Capacity at Johan Sverdrup was increased to 755,000 boe per day, and “high production from the Peregrino field in Brazil contributed to the strong liquids production in the quarter”.
Power production from renewables was 345 gigawatt hours (GWh), up from 325 GWh last year, mainly the result of production from the Hywind Tampen floating wind farm.
And that will soon ramp up further, with the Oslo-listed firm expecting first power from the huge Dogger Bank development this summer, ahead of a full production in Q3 2024.
At the end of June Equinor also completed its planned takeover of Suncor Energy UK, including its 40% interest in the Rosebank field, taking its total stake to 80%.
Located West of Shetland, the development, the UK’s largest untapped resource, is currently awaiting government approval, and has become another key battleground between industry and climate campaigners.
Equinor catching eye of environmentalists again
It means that despite posting diminished returns Equinor has still attracted the attention of environmental groups.
Members of Fossil Free London delivered a huge novelty cheque to the company’s office in the UK capital last night.
The lampoon was designed to highlight the “£3.75bn tax break” the Norwegian business may receive if Rosebank is approved by MPs when they return from summer recess.

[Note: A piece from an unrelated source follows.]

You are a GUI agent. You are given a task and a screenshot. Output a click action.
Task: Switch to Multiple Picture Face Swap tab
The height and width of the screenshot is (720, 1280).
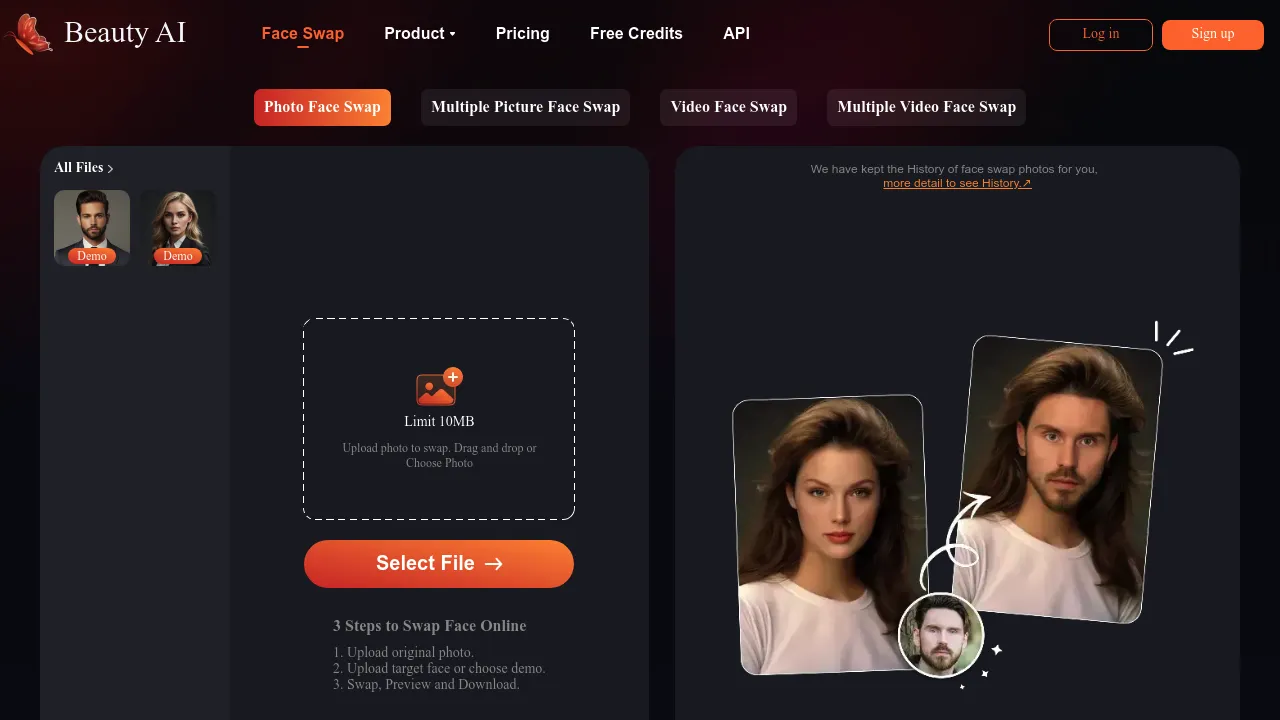pos(525,107)
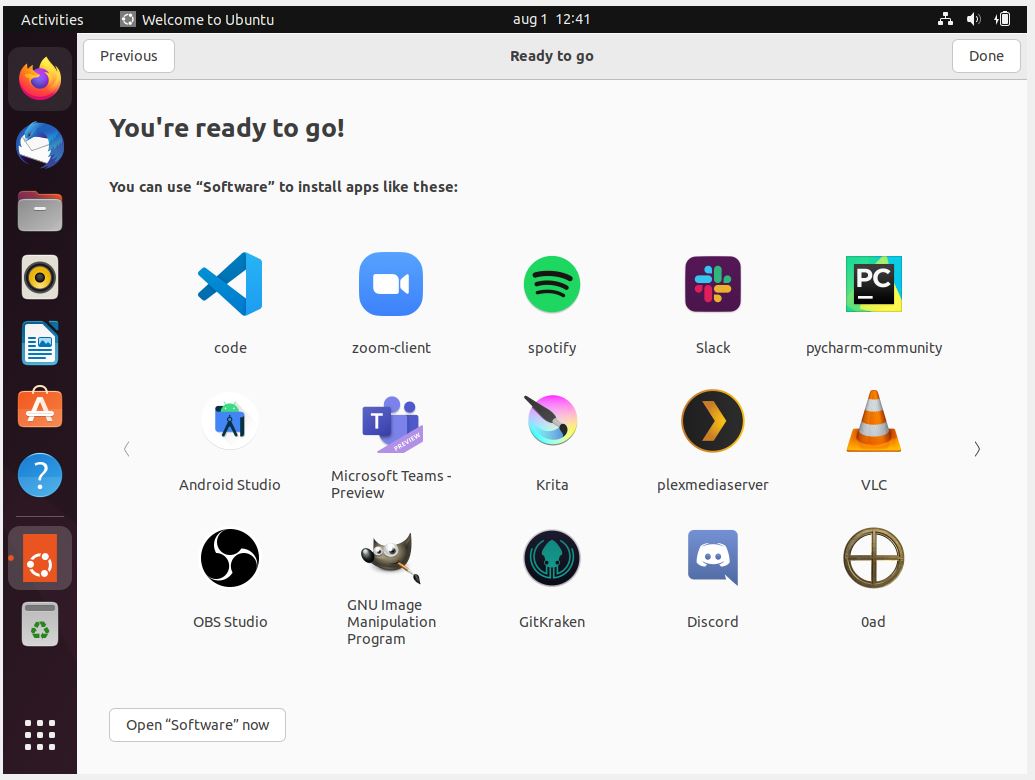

Campaigners from Friends of the Earth Scotland will replicate the action at Equinor’s North Sea base in Aberdeen later today.
Reacting to Wednesday’s results, Greenpeace UK climate campaigner Philip Evans said: “Oil giants like Equinor keep raking in billions in profits while fires rage and people around the world pay a heavy price for their climate-wrecking business.
“Instead of stopping fossil fuel companies from causing more damage, the UK government is poised to greenlight Rosebank, the largest untapped oil field in the North Sea.
“This won’t make a jot of difference to our energy bills, but thanks to Rishi Sunak’s windfall tax loophole, UK taxpayers will bung Equinor nearly £4 billion in subsidies to develop the oil field. How’s that supposed to help ordinary people struggling with the cost of living crisis?
“The prime minister should stop bankrolling oil giants and start investing in infrastructure that will actually help UK households, like home insulation and affordable renewable energy.”